Today I took down the 100' and basically turned my EFHW into an inverted L as Rich has done.  I also copied his idea of a relay box and built and installed one.

So like his system I have a relay that links feedline into the EFHW transformer.  The antenna goes up about 50 vertically then goes horizontal about 80 feet.  There is a small 2 foot hang down so my trees were not quite far enough apart.

I set this up and it seems to do pretty well.  I realize I need to test at the feed point but I have to wait for my friends antenna analyzer for that.   For now on 20m the untuned SWR is 1.2:1.  This is all the coax and everything.  SWR is measured at the 130 foot point of the run. (using the tuner).

On 20m, 14002.00 with 500 watts I was able to work Spain.  I received a 55N but conditions today were not great.

Again with coax 40m SWR came in at 1.6:1.   80m is about 2:1.
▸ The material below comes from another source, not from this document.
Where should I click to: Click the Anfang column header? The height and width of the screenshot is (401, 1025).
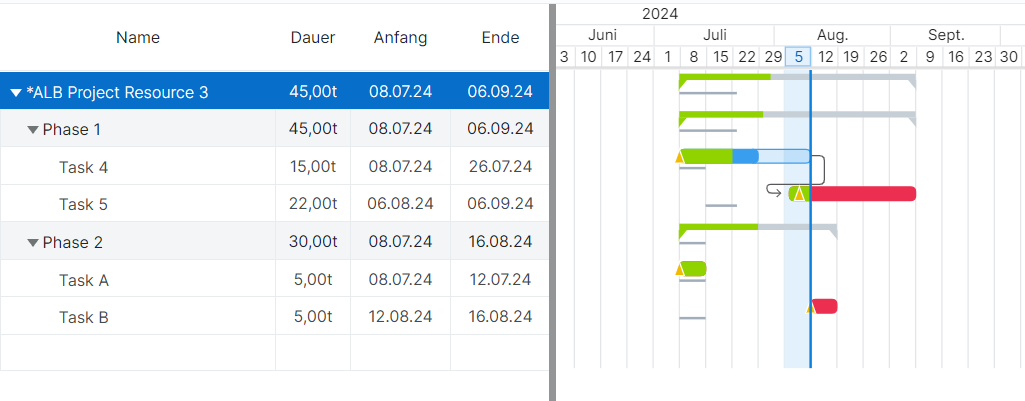(400, 38)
Using Rich's relay switch to take the matching network out of the loop on 160 SWR is 1.7:1

So far this seems better.  Thanks all for the ideas.  I'll post results of analyzer when I can.

In a sense this takes the 130 foot HW that I've had pretty good luck on and turns it both vertical and horizontal.  I'm hopeful it will end up working as well or better.

I do have a pretty good radial system below this antenna.  I  currently have 16, 15 foot radios and plenty of space to add more.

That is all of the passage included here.